俺は避難訓練通りに机の下にでも隠れようかと呑気に考えていた。

何故かは知らんが冷静でいられた。

すると揺れはピタリと止まった。

あまりにも不自然。

俺は窓側の席だったこともあり、なんとなく外を見た。


俺は一瞬夢を見ているのかと思った。

地面が裂けていた。

まるで天変地異でも起こったのかという様な大きく底の見えない巨大な亀裂が街を分断していた。


俺はふと、本屋で買った謎の本のことを思い出した。

俺は亀裂を見て騒然とするクラスメイトを尻目にカバンを漁り、本を取り出した。

本屋で本を買ったのはいいものの、時計を見て遅刻寸前だと気づいた俺はダッシュで学校に向かったためまだ本を読んでいなかったのだ。


本は黒を基調として、金色の装飾が施されている。

表紙には作者名も題名もなく、表紙の中央には円を描く様にマークの様なものが晒してあった。
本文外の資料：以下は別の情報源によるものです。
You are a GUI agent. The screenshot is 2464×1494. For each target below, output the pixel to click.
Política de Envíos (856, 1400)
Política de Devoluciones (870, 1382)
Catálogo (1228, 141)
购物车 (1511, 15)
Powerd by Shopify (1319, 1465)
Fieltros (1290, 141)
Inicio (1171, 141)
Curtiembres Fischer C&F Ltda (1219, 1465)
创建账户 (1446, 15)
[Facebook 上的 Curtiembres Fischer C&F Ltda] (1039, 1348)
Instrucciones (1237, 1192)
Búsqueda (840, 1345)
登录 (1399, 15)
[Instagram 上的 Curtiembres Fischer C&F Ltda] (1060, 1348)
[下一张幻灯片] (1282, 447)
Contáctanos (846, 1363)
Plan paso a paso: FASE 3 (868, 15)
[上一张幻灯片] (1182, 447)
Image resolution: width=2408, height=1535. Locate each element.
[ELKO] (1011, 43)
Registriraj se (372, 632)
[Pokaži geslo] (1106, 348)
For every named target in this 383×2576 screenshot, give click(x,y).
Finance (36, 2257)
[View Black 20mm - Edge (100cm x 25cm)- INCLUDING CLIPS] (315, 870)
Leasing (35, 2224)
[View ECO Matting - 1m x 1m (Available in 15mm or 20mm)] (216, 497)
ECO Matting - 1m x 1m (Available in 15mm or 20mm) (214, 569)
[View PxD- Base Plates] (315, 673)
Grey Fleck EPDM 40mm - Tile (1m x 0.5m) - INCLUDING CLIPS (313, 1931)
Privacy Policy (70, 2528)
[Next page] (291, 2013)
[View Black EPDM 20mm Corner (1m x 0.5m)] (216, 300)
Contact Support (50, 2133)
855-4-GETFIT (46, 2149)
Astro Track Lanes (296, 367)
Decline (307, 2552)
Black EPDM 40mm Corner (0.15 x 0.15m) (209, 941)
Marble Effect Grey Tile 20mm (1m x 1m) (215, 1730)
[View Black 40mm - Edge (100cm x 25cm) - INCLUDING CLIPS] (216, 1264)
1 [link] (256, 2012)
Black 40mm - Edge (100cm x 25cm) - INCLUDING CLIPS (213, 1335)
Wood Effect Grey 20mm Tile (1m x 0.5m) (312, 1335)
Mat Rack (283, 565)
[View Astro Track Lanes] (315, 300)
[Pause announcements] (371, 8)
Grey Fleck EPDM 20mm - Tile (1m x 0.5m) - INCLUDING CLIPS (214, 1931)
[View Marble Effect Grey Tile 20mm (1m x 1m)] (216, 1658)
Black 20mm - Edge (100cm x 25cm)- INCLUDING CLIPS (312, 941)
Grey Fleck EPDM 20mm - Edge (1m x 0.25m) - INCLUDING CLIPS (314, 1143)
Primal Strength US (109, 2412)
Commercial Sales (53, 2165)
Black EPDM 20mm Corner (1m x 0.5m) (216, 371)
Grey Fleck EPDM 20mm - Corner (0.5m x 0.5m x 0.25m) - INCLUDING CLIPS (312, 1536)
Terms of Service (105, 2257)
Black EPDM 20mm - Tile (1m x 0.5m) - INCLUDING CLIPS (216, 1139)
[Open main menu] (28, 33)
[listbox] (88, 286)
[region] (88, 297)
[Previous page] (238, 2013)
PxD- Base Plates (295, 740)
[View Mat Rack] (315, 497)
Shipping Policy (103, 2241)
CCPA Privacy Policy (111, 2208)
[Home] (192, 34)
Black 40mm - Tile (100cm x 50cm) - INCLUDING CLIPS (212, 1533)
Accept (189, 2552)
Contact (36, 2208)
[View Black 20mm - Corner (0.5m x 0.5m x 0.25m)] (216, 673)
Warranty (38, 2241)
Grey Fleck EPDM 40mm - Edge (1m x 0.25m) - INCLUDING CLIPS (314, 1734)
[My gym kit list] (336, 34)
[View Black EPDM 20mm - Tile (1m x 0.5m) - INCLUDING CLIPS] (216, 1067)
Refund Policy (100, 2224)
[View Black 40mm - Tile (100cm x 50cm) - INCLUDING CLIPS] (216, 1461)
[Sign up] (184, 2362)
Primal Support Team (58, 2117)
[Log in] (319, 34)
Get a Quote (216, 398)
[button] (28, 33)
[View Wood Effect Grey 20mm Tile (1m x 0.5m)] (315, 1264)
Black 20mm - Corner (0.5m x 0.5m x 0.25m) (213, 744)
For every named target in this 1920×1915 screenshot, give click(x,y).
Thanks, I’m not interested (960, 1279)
そして今、その本の中の一つのマークが光を放っていた。


すると俺の頭の中にいきなり文字が浮かんできた。

【『魔導書』の封印解除を確認しました。】

【所有者を『高嶺慎護』に設定完了。】

【適正率13%を確認。第一の魔法を解放します。】


頭の中に浮かぶ文字の羅列に、さすがの俺も狼狽えた。

しかし、なんとなくわかることがある。

頭に浮かんだ『魔導書』や所有者。

つまり俺は、このファンタジーな魔導書の持ち主となったってことだ。


唐突だが、俺はラノベをよく読む。

基本的に物が少ない俺の家には100を超える異世界ものや超能力もののラノベが眠っている。

別にそんなに読まなくても分かるとは思うが。

これは……あれだよな。

魔物とかがこっちの世界に来るやつだよな。


俺はふと、意識を外の景色に向け、亀裂から這い出してくる化け物こと魔物を見て、確信した。


はい、さようなら俺の家、さようなら俺のゲームたち。